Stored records
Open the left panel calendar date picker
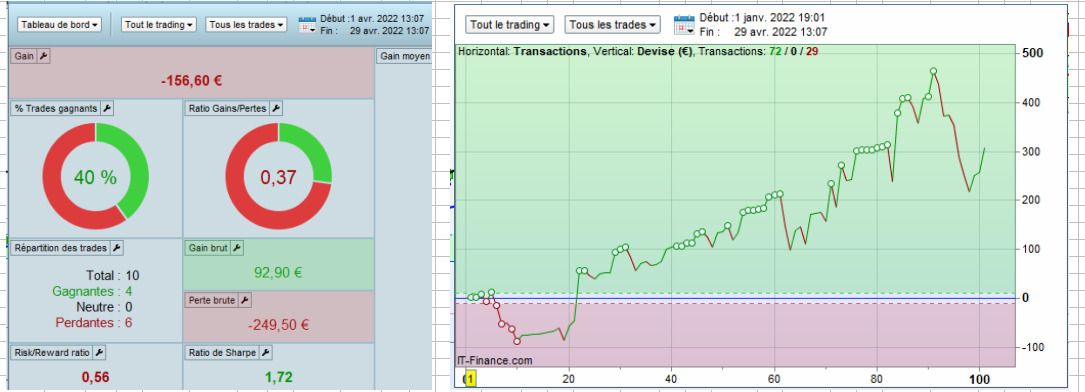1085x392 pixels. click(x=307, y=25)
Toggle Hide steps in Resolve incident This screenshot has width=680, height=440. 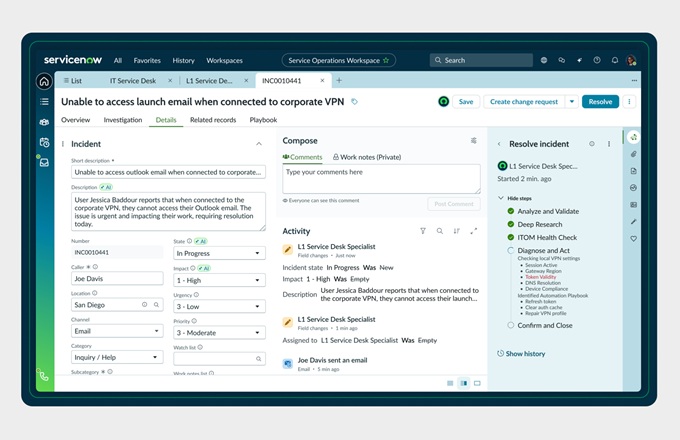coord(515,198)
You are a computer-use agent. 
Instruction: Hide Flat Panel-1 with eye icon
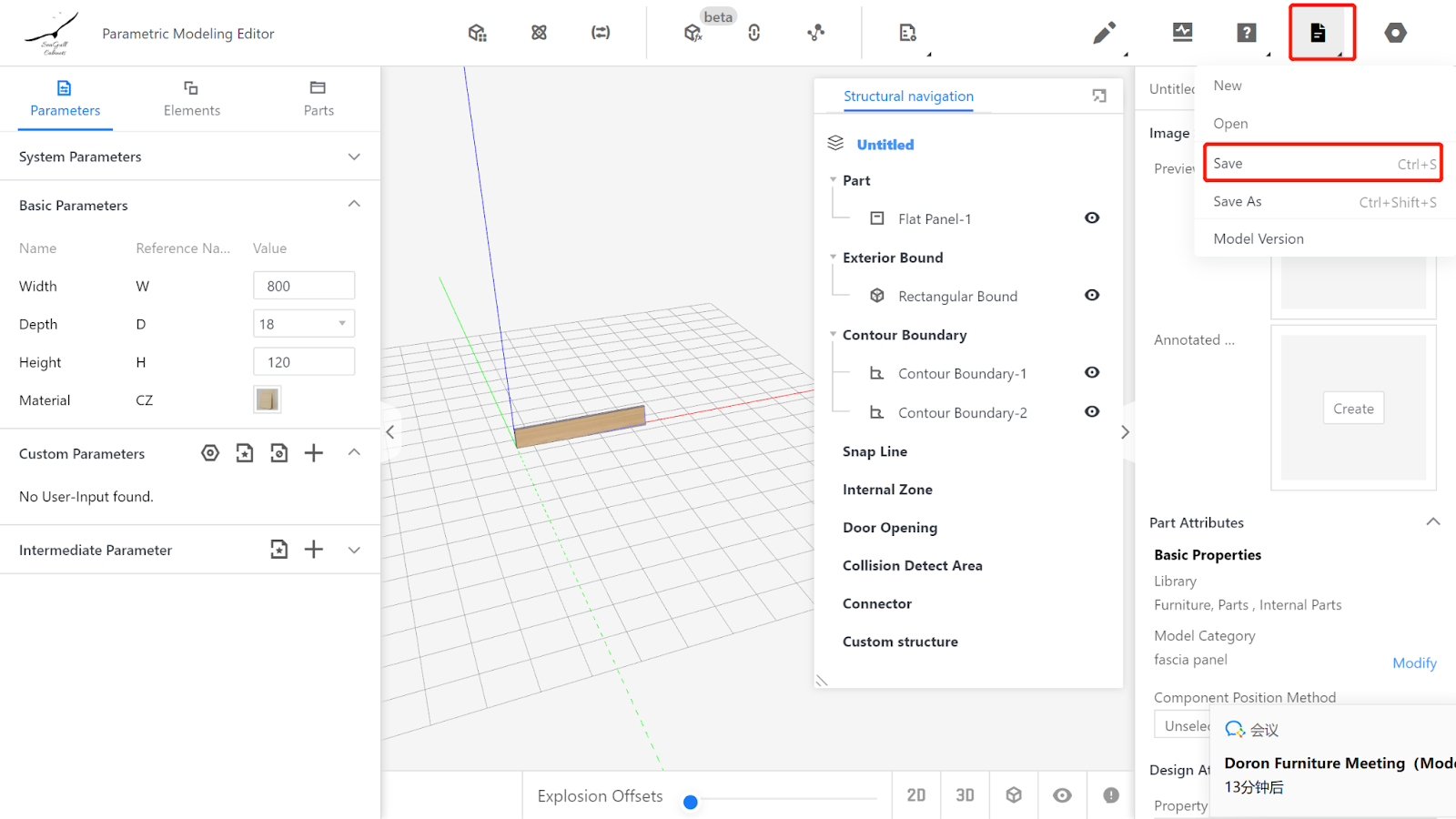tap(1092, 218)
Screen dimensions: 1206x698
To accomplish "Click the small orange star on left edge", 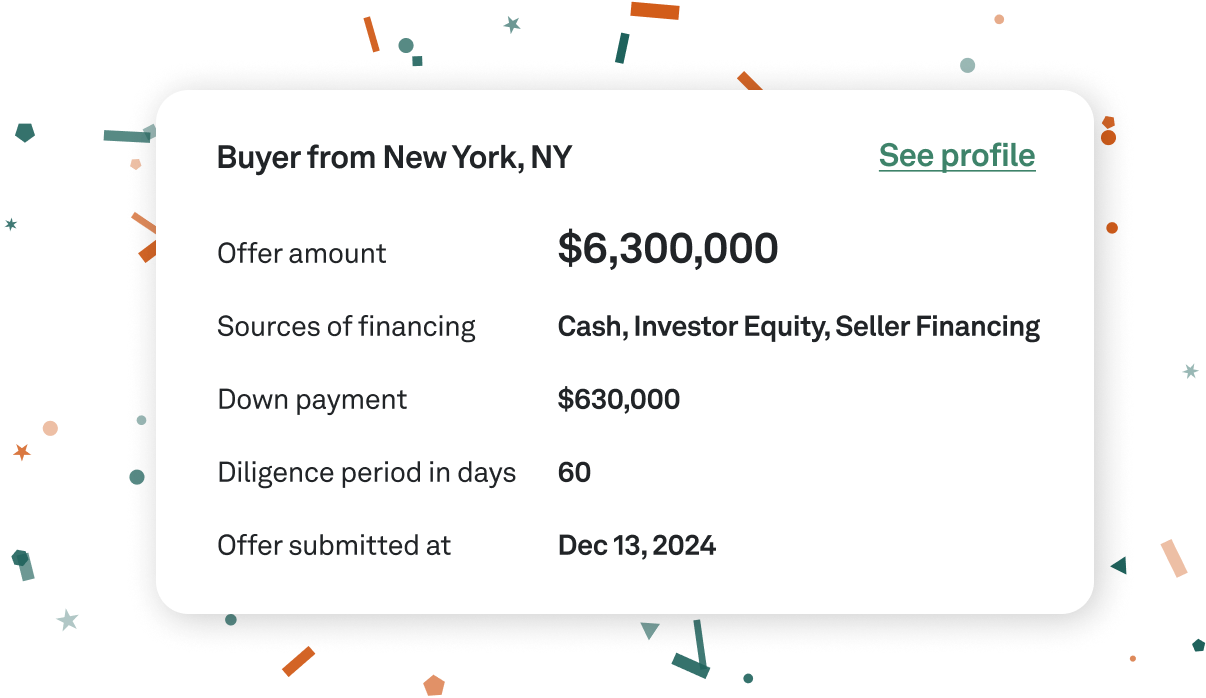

PROBLEM —
Your answer must consist solely of the lines from the one containing "Screen dimensions: 1206x698" through the last line of the records above, copied exactly, with every picture left out.

WRITTEN SOLUTION —
Screen dimensions: 1206x698
To accomplish "Click the small orange star on left edge", 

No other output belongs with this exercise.